In one incident in Hanover, Germany, Bennington said, a GPS emulator being used for maintenance disrupted inbound aircraft navigation and actually electronically moved the runway threshold. It took authorities hours to find the source. NASA’s ASRS has recorded more than 100 incidents of interference, some serious enough to cause aircraft to lose position data. While jamming splatters the signal, spoofing actually fools the GNSS receiver into believing it’s somewhere else. In one well-known incident in the Mediterranean Sea, more than 20 ships were spoofed into believing their positions were miles away from their true location.

North Korea is apparently active jamming GPS signals using truck-mounted systems that overrun signals coming from tracking satellites. South Korea is unable to pinpoint the locations of these signal jammerbecause the Army runs them for about ten minutes at a time and then moves them.

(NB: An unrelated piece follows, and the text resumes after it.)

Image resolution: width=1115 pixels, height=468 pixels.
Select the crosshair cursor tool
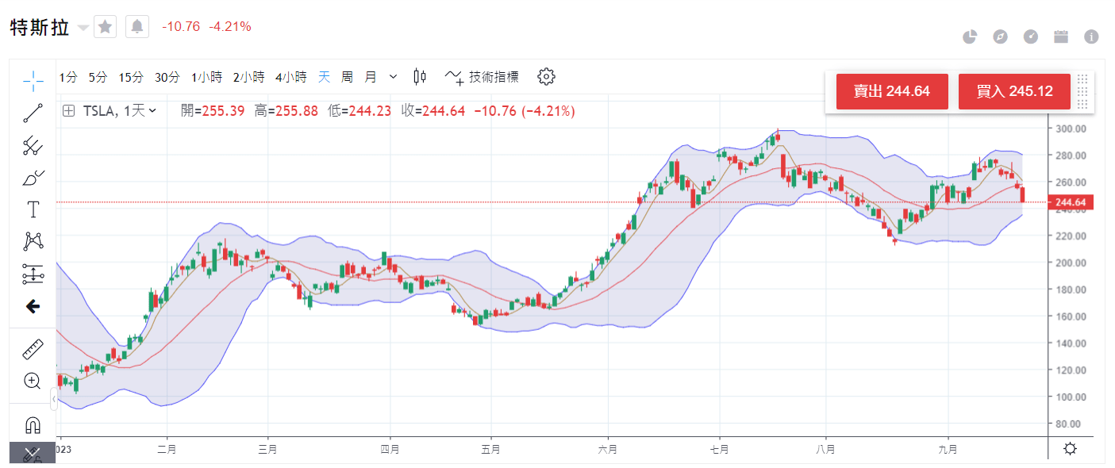(33, 79)
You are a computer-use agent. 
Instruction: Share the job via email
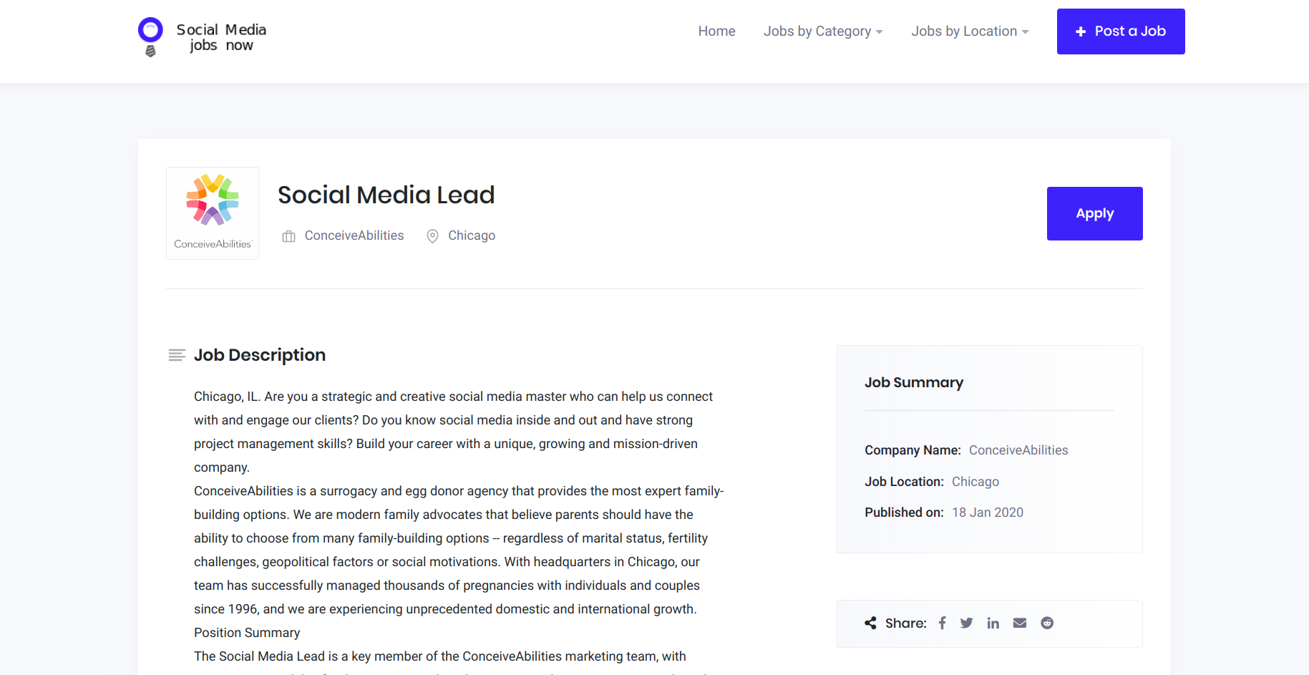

Used as the main tactical jamming fighter in the world, the Growler is a specific variant of the F/A18-F Super Hornet, and since operational usage started in September 2009, it has been furnished with the AN/ALQ-99 airborne electronic warfare system. The AN/ALQ-99 itself, in any case, can assert significantly to more older devices, having been engineered in the late 1960s, and first used in 1971 together with the EA-6 Prowler, the EW variation of the A-6 Intruder, was ready to see its usage in Vietnam.

What can Duke do? Widely deployed in the Army and Marine Corps, Duke began life as a low-power, short-range GPS jamme to keep radio-controlled roadside bombs from going off. (CREW is a nested acronym for Counter-RCIED (Radio-Controlled Improvised Explosive Device) Electronic Warfare). But Duke evolved into a much more sophisticated system capable of detecting and disrupting a wide range of signals, from cellphones to the control links for enemy drones, as tested in the joint Black Dart experiments.

Last month, L3 and a team of Northrop Grumman and Harris were selected to move forward from a field of four competitors that also included Raytheon and a Lockheed Martin and Cobham team, USNI News has learned. Soon afterwards, Raytheon filed a protest with the Government Accountability Office, arguing it should have been selected to move forward with the low-band jammer effort.

North Korea is apparently active jamming GPS signals using truck-mounted systems that overrun signals coming from tracking satellites. South Korea is unable to pinpoint the locations of these jammers because the Army runs them for about ten minutes at a time and then moves them.